##### Trecho apresentado #####
Porto (2007) reconhece que essa situação pode levá-los a uma aprendizagem integradora, diretamente relacionada ao desenvolvimento psicológico, denotando mais possibilidades de interação e adaptação desse aluno à realidade ao longo de toda a sua vida, contando com múltiplas influências de fatores ambientais e individuais. Nessa trajetória, muitas vezes, os alunos não são capazes de expressar, nem de reproduzir o que os faz temer, desenvolvendo angústias, fazendo surgir depressão, revolta ou desespero, ou ainda, a possibilidade de regressão no nível de desenvolvimento. Mais uma vez, o professor fará a diferença, observando, avaliando, incentivando o sentimento de valorização da vida, amor próprio, autoestima, aceitação e segurança; recuperando esses prazeres e garantindo a construção dos conhecimentos que estariam acontecendo no ambiente escolar.
Dessa forma, é de inteira responsabilidade do professor, inventar e reinventar formas estratégicas para desafiar esse alunado no que se refere à continuidade de seus trabalhos escolares, já que, muitas vezes, se depara com tais barreiras, sendo elas ocasionadas pelo conflito de imagem construída pelo próprio aluno
Appel (2000) compreende também que, dependendo do estágio da doença do aluno, são inúmeros os medicamentos utilizados e que podem ocasionar sérios problemas de regressão no sistema nervoso central, atingindo a memória, concentração, atenção, coordenação motora fina, linguagem, inteligência, bem como sua aprendizagem. Descreve, paralelamente, outras situações, nas quais os tratamentos causam efeitos colaterais distintos, afetando sua autoimagem, além de limitar movimentos motores , fazendo com que não se sintam aptos a enfrentar a vida em sociedade. Nessa condição, mesmo que o atendimento pedagógico-educacional em hospitais não requeira uma formação específica, esse momento requer profissionais com destreza e discernimento para atuar com planos e programas abertos, móveis, mutantes, constantemente avaliados, reorientados pela situação especial e individual.
##### Dados exibidos #####
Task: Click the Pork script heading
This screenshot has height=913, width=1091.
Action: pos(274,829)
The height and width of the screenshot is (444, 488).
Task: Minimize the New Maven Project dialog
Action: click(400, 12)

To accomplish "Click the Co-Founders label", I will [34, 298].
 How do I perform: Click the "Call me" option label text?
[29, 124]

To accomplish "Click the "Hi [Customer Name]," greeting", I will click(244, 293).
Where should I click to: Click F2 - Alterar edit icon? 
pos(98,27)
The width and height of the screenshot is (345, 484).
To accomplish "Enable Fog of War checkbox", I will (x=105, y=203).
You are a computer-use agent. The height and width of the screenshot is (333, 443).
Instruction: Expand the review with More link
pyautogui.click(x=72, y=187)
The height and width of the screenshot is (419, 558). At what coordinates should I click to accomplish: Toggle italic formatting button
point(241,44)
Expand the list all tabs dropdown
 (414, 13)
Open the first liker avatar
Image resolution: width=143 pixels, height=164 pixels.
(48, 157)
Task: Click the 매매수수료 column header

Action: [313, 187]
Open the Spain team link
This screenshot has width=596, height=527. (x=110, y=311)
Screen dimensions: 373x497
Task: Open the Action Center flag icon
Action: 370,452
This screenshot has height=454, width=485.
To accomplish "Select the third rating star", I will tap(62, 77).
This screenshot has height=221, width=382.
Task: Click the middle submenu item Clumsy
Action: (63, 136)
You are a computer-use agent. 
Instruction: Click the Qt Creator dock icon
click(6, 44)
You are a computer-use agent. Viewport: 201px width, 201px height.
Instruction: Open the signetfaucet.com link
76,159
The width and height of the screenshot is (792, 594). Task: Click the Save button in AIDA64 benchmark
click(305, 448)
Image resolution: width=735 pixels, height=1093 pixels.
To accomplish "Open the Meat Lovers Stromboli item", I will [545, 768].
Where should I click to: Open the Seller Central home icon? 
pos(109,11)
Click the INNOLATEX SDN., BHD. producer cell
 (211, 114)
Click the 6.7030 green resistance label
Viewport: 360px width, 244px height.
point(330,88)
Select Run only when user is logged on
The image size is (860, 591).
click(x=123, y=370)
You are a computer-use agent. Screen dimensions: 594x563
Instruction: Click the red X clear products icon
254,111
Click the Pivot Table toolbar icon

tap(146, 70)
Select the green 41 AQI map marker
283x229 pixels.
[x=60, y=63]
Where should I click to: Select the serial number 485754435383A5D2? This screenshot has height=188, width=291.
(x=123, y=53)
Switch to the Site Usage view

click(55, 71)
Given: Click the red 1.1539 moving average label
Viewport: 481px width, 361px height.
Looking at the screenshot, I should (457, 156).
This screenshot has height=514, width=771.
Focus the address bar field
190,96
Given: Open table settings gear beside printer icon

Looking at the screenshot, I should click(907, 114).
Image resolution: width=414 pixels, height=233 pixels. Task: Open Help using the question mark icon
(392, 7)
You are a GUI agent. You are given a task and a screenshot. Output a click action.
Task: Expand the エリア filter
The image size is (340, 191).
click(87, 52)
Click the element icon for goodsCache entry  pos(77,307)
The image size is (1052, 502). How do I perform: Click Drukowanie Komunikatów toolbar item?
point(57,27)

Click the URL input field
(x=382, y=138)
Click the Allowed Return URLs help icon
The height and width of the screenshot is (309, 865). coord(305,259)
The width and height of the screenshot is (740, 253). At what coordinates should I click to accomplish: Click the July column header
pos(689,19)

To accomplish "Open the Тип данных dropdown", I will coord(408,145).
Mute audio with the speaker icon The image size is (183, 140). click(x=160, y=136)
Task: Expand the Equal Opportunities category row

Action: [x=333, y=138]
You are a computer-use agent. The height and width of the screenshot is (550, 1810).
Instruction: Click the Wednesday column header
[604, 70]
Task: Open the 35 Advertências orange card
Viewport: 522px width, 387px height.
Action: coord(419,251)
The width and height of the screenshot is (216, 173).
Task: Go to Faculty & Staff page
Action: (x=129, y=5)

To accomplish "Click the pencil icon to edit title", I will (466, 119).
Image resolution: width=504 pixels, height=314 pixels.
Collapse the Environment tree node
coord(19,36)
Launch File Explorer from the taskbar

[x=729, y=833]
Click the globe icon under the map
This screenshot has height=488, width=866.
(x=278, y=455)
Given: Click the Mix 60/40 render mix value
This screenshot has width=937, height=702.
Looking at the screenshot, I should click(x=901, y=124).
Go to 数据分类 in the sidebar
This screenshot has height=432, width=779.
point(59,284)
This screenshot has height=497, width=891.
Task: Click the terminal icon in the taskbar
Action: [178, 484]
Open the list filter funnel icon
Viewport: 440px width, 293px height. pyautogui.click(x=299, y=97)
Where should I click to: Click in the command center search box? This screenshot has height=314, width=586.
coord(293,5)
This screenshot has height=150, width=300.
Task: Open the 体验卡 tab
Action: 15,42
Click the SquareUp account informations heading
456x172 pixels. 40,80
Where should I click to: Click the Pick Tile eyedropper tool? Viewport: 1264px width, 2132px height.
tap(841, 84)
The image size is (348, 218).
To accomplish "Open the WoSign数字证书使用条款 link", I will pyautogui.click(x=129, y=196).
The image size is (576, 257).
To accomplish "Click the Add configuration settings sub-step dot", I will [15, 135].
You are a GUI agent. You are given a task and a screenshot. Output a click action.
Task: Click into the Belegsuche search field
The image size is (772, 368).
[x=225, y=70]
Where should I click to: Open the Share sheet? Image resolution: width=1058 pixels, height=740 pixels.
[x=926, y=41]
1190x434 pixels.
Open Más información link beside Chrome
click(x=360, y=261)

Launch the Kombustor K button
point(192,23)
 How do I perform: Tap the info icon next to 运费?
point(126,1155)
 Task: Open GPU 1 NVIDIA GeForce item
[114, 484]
#####
» **Aplique a leitura**:
**A)** Responda, com base no texto sobre o atendimento pedagógico a alunos em tratamento de saúde:
(i) Segundo Porto (2007), a que tipo de aprendizagem a situação descrita pode levar os alunos?
(ii) Segundo Appel (2000), quais capacidades do aluno podem ser atingidas pelos medicamentos?
(iii) O atendimento pedagógico-educacional em hospitais requer formação específica, conforme o texto?
**B)** Redija a continuação do texto sobre o atendimento pedagógico a alunos em tratamento de saúde a partir da última frase apresentada.

» **Resultados**:
**A)**
(i) A uma aprendizagem integradora, diretamente relacionada ao desenvolvimento psicológico.
(ii) Memória, concentração, atenção, coordenação motora fina, linguagem e inteligência, além da aprendizagem.
(iii) Não. O texto afirma que esse atendimento não requer formação específica, mas exige profissionais com destreza e discernimento.

**B)**
Conforme Wallon (2007), tais processos, em geral, não significam a lei única do seu futuro destino, seja em uma constituição biológica saudável ou doente, pois, no decorrer de toda a sua evolução, as demandas sociais, culturais entrarão nesse jogo, influenciando e alterando toda essa dinâmica de desenvolvimento, que, segundo o autor, é dependente das experiências oferecidas pelo meio e do grau de apropriação que o sujeito faz delas.
Nesse processo, para ainda se evitarem mais intercorrências, recomenda-se a utilização de métodos de prevenção. “Uma de tais medidas preventivas é se estabelecer um currículo ou programa mediador de estimulação, exercitando aspectos mais comprometidos da inteligência e de todo o desenvolvimento do aluno” (FREITAS; ORTIZ, 2005, p. 43), lembrando de que todos nessa sucessão de suas idades e/ou fases são um ser em curso de metamorfoses, cada um é único, com seu próprio ritmo e estilo de resposta (WALLON, 2008).
Sob esse ótica, tais profissionais devem transcender os aspectos médicos, pois, sem uma visão abrangente das relações dos indivíduos com as figuras significativas (família, escola, hospital), o êxito do tratamento pode ficar comprometido, e que, quando não corretamente identificadas, podem acarretar imediatos e futuros prejuízos escolar até mesmo àqueles que possuem bom desempenho intelectual (VYGOSTKY, 1997). Dessa maneira, o autor aposta no abandono de uma pedagogia hospitalar-medicamentosa que vê a aprendizagem e o desenvolvimento sob uma perspectiva puramente biológica na busca de uma pedagogia criativamente positiva, por meio de uma educação social.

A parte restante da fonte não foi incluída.